- Texte visé : Texte de la commission sur le projet de loi, après engagement de la procédure accélérée, d’urgence pour la protection et la souveraineté agricoles (n°2632)., n° 2765-A0
- Stade de lecture : 1ère lecture (1ère assemblée saisie)
- Examiné par : Assemblée nationale (séance publique)
Sous réserve de son traitement par les services de l'Assemblée nationale et de sa recevabilité
Compléter l’alinéa 5 par la phrase suivante :
« Ces démarches tiennent compte de la viabilité économique des exploitations concernées et ne peuvent entraîner des charges manifestement disproportionnées au regard des objectifs poursuivis. »
Le présent amendement vise à garantir que les démarches administratives, techniques ou sanitaires imposées aux éleveurs dans le cadre de la lutte contre la prédation demeurent compatibles avec la viabilité économique de leurs exploitations.

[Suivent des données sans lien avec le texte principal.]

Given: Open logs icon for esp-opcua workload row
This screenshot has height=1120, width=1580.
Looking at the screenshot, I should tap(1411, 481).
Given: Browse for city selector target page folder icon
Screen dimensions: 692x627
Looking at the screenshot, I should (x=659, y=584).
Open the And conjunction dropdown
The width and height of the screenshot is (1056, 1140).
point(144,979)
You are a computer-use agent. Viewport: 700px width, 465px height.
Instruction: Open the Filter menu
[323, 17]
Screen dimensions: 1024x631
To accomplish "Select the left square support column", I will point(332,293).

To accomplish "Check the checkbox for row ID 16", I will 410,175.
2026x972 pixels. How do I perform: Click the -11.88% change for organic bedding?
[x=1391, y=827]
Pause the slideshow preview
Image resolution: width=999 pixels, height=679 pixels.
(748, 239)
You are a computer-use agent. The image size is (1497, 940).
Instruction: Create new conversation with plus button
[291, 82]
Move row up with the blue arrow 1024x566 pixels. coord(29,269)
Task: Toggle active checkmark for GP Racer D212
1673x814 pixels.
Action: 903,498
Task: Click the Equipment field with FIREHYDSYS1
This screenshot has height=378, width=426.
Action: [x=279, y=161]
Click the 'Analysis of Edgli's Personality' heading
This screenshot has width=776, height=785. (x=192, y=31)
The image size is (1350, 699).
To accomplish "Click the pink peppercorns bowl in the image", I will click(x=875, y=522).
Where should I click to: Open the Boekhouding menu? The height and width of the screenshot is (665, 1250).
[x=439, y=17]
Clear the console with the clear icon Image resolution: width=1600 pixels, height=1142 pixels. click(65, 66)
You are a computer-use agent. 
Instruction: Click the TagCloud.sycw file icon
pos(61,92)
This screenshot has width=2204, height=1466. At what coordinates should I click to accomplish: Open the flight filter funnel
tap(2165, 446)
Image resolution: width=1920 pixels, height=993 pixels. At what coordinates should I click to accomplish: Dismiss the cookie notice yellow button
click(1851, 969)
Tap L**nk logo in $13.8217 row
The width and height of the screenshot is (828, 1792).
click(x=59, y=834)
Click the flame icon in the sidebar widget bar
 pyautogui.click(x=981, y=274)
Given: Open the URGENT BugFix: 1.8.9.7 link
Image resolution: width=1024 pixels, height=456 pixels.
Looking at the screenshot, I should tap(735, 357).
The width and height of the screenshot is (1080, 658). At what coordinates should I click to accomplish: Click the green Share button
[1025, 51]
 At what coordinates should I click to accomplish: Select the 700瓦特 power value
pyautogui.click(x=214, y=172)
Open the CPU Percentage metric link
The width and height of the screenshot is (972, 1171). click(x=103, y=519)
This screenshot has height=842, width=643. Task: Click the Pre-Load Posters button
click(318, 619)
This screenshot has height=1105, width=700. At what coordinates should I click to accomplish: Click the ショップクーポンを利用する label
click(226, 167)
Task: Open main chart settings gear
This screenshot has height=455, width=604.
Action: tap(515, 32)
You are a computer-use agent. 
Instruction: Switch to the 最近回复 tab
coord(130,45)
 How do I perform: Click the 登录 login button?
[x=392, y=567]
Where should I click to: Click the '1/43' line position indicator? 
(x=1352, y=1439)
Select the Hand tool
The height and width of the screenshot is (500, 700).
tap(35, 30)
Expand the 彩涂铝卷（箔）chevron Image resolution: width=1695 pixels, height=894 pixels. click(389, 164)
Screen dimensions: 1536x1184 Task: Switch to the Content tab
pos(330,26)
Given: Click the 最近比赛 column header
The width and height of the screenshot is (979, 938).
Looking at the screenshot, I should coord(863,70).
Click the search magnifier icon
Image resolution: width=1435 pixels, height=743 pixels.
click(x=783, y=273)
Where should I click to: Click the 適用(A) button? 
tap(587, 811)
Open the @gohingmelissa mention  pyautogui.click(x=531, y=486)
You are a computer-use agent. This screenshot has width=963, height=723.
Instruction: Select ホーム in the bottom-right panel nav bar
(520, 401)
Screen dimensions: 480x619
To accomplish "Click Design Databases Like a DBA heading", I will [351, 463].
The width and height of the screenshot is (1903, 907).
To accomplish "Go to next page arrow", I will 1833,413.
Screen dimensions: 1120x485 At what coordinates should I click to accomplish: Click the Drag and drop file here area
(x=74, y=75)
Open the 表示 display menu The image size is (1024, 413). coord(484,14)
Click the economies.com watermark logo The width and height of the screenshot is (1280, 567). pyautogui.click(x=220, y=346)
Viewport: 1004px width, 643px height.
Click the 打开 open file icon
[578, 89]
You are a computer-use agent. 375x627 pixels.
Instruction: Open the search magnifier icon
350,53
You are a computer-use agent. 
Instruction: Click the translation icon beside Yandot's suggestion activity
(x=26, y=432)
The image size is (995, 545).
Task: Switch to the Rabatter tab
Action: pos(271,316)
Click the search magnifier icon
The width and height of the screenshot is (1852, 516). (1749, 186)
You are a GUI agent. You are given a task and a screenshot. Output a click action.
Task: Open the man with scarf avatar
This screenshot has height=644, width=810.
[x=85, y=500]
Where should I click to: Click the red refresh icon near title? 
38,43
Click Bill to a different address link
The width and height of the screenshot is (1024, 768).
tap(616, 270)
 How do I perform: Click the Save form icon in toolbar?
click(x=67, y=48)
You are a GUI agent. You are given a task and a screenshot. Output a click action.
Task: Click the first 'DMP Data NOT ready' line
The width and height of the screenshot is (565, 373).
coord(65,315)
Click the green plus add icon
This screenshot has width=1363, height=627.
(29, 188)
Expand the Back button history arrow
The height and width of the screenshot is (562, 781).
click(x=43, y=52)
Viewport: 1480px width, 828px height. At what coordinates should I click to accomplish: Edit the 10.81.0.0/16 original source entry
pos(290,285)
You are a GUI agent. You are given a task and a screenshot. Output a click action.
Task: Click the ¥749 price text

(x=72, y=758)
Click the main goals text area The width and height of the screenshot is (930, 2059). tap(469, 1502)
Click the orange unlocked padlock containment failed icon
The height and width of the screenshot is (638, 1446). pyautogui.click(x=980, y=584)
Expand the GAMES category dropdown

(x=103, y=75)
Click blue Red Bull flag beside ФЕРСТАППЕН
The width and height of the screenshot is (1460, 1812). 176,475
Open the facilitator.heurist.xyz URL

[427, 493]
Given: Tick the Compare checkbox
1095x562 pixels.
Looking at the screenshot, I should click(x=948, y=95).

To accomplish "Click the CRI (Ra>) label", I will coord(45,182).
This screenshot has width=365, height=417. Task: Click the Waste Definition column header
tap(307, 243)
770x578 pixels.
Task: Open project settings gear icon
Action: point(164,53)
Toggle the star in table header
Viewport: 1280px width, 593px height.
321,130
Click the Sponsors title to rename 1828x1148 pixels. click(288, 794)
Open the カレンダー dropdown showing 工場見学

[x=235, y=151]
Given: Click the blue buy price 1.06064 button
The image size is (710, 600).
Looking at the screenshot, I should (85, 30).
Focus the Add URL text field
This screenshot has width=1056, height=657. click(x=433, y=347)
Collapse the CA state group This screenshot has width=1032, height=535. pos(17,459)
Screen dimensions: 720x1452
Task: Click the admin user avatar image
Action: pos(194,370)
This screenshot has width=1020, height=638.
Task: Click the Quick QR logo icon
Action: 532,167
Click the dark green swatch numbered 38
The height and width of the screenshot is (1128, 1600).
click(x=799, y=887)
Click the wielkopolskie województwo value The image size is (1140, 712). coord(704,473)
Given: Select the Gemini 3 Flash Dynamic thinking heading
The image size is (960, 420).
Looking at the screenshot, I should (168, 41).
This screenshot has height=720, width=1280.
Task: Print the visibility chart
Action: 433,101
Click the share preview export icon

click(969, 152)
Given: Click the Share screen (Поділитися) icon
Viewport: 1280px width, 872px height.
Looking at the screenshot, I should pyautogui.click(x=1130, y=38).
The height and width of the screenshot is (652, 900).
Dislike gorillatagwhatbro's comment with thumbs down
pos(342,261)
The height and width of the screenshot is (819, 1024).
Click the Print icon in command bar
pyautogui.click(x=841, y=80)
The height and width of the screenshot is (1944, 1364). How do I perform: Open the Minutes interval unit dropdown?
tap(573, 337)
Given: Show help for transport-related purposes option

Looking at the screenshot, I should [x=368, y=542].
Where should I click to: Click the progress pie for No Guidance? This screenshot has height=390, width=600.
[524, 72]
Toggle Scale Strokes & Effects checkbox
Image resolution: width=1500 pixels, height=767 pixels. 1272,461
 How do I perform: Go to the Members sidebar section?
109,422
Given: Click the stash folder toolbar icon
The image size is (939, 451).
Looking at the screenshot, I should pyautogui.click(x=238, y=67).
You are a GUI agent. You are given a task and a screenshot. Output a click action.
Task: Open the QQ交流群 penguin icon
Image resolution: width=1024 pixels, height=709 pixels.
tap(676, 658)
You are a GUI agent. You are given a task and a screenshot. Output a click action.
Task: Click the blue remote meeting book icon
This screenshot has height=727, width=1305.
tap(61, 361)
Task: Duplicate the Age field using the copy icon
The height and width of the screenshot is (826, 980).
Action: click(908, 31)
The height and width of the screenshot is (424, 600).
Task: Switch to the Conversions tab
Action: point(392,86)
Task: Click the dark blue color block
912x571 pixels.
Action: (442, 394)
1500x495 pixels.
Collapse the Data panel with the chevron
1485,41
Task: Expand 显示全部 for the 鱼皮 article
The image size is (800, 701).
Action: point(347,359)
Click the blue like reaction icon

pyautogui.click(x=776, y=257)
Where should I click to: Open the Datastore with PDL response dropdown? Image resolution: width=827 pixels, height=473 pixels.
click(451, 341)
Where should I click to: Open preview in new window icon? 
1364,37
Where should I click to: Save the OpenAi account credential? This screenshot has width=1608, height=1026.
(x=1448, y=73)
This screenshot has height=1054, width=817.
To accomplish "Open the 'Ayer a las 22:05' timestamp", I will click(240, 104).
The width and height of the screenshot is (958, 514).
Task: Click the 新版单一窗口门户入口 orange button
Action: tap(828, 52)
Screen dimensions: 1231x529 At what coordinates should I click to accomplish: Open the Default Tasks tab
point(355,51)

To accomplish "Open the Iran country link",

Les éleveurs confrontés aux attaques de prédateurs supportent déjà des conséquences économiques importantes liées aux pertes directes de cheptel, aux coûts de protection des troupeaux, à la désorganisation du travail, ainsi qu’aux conséquences psychologiques et sanitaires des attaques répétées.
Dans ce contexte, les obligations complémentaires pouvant être demandées aux exploitants ne doivent pas conduire à une accumulation de charges administratives ou financières excessives susceptible de fragiliser davantage les élevages concernés.
Cet amendement ne remet pas en cause les dispositifs de protection des troupeaux ni les exigences nécessaires à la prévention de la prédation, mais vise à assurer une meilleure prise en compte des réalités économiques auxquelles sont confrontés les éleveurs.